Ao contrário da categoria Melhor Filme Estrangeiro, quando a indicação é feita pela Academia Brasileira de Cinema, a categoria de Melhor Documentário depende apenas de inscrição. Estima-se que a campanha para o Oscar custe de um a dois milhões de dólares, valor que, em geral, uma produtora brasileira não tem condições de arcar. Por isso, a necessidade de uma política de Estado que faça uma curadoria de produtos audiovisuais anualmente, dando-lhes estrutura e inteligência comercial, é fundamental. É preciso viajar e fazer networking para concorrer ao Oscar – caminho semelhante ao que a Coréia do Sul fez com Parasita (COR, 2019), que conquistou sete prêmios na edição do Oscar 2020.

Se A Última Floresta é a mais recente produção da Gullane, a primeira foi Bicho de Sete Cabeças (BRA-ITA, 2000), longa dirigido por Laís Bodanzky em co-produção com a Itália. Ela contou que o roteiro chegou às mãos do produtor italiano, Marco Müller, que na época era diretor artístico do Festival de Veneza. Ao apresentar o projeto de filmagem cheio de referências cinematográficas, Müller disse a Laís para confiar em si mesma, pois havia assistido ao curta-metragem dela Cartão Vermelho (BRA, 1994) e essa referência foi o bastante para o convencê-lo a produzir o filme.

 

NFTs na Indústria de Conteúdo


NFT é uma sigla em inglês para "Non Fundible Token", token que se refere a um selo digital associado a uma foto, um vídeo ou qualquer tipo de obra de arquivo digital.

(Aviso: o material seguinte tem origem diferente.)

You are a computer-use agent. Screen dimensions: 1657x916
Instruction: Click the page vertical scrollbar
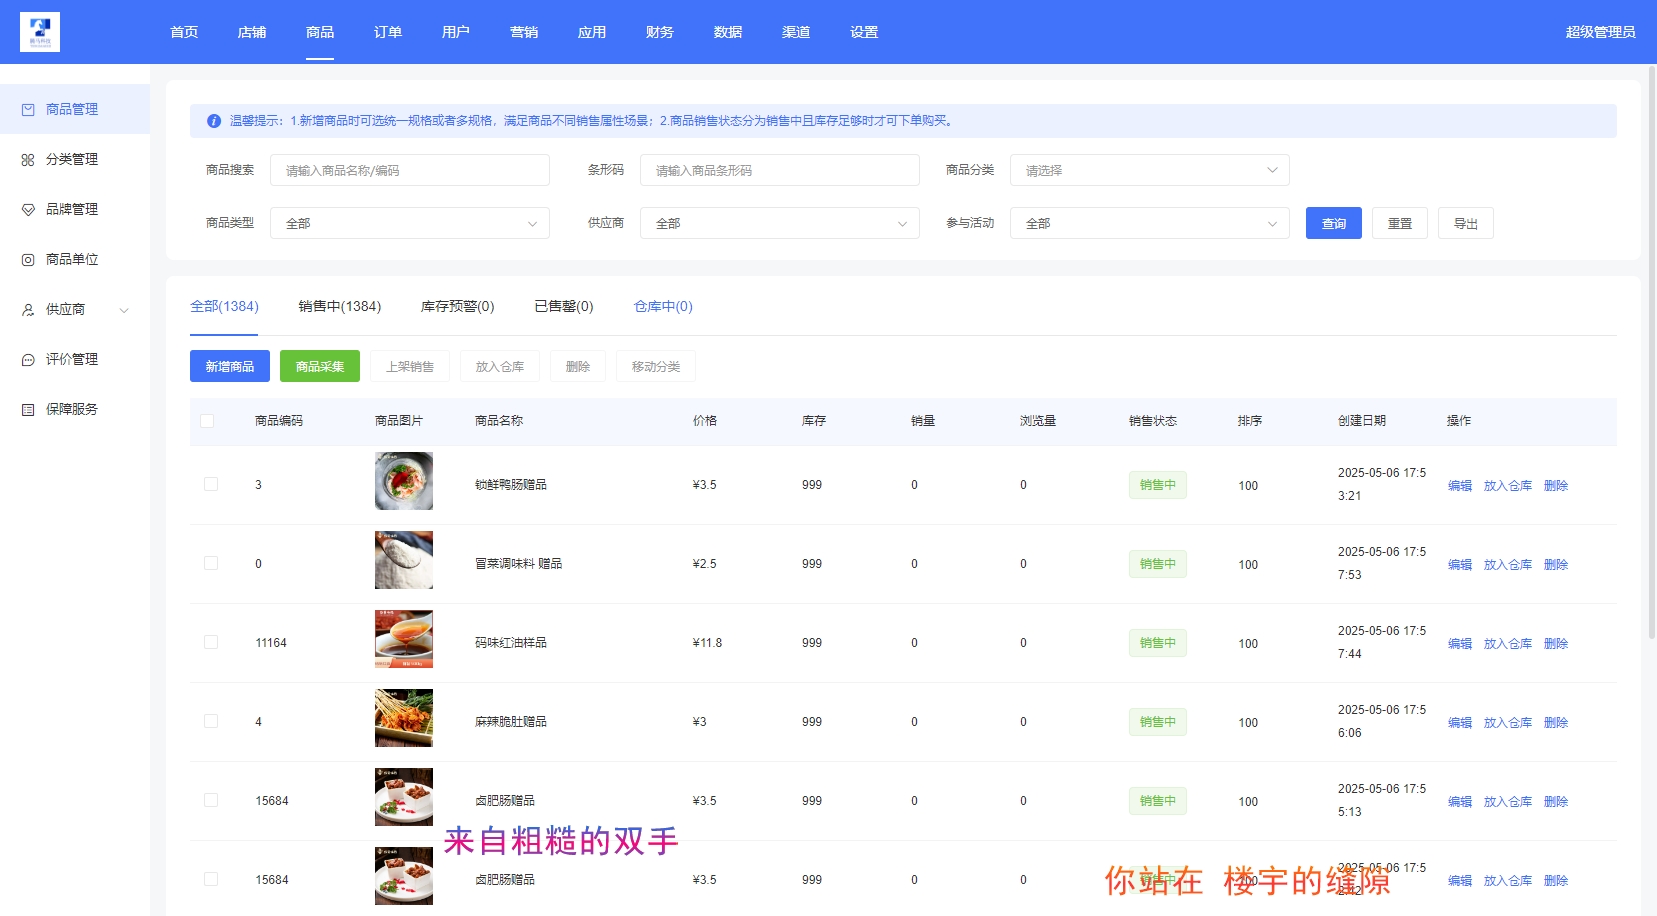coord(1651,350)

Trata-se de um ativo infundível e não replicável, registrado pelo sistema blockchain – tecnologia que permite criptografar e criar o token e criptomoedas como o Bitcoin.

Fernando Quintino, um dos fundadores da CQS/FV Advogados, explica que dentro de um NFT não há a obra. Trata-se apenas de um texto criptografado que representa o bem. Ao comprar um NFT, adquire-se o registro e não o ativo em si.

Segundo Ygor Valerio, sócio da CQS/FV Advogados, o NFT facilitou essencialmente a lógica dos custos de transação. Para não iniciados, os custos para adquirir direito sobre um fonograma é alto, por exemplo. Não só porque o mercado não é regulado, fazendo com que a razão valor e preço de uma obra seja variável e imensurável, como também o mundo das artes é fechado e pessoal, sendo preciso trilhar um árduo caminho de contatos e acessos até uma proposta chegar ao artista ou a quem o empresaria.

Portanto, o NFT viabilizou esse mercado e dá sinais de que há uma demanda reprimida. Ao valer como papel-moeda, esse token é passível de comercialização em ambiente virtual (market place), onde é possível rastrear as negociações, acompanhar quem comprou, quem pagou, quanto custou etc.

Para Guido Malato, da consultoria especializada em blockchain GMALATO, as trilhas sonoras têm enorme possibilidade de se tornar NFT, pois é possível adquirir uma determinada participação sobre os direitos conexos do fonograma. Ele lembrou que a banda King of Leon foi a primeira na história a vender um álbum por NFT: When You See Yourself foi lançado em março de 2021 e arrecadou US$ 2 milhões em vendas nesse formato.

O mundo hoje está em crescente desmaterialização. As novas gerações suprem bens materiais, que necessitam de zelo e manutenção, para viver a fluidez das experiências. O papel também está cada vez mais desuso. É só se perguntar: quando foi a última vez que você assinou um papel? Com o dinheiro físico também rareando, outros papéis-moedas estão surgindo no ambiente virtual e o NFT é um deles, razão pela qual foi eleita a palavra do ano 2021 pelo dicionário Collins.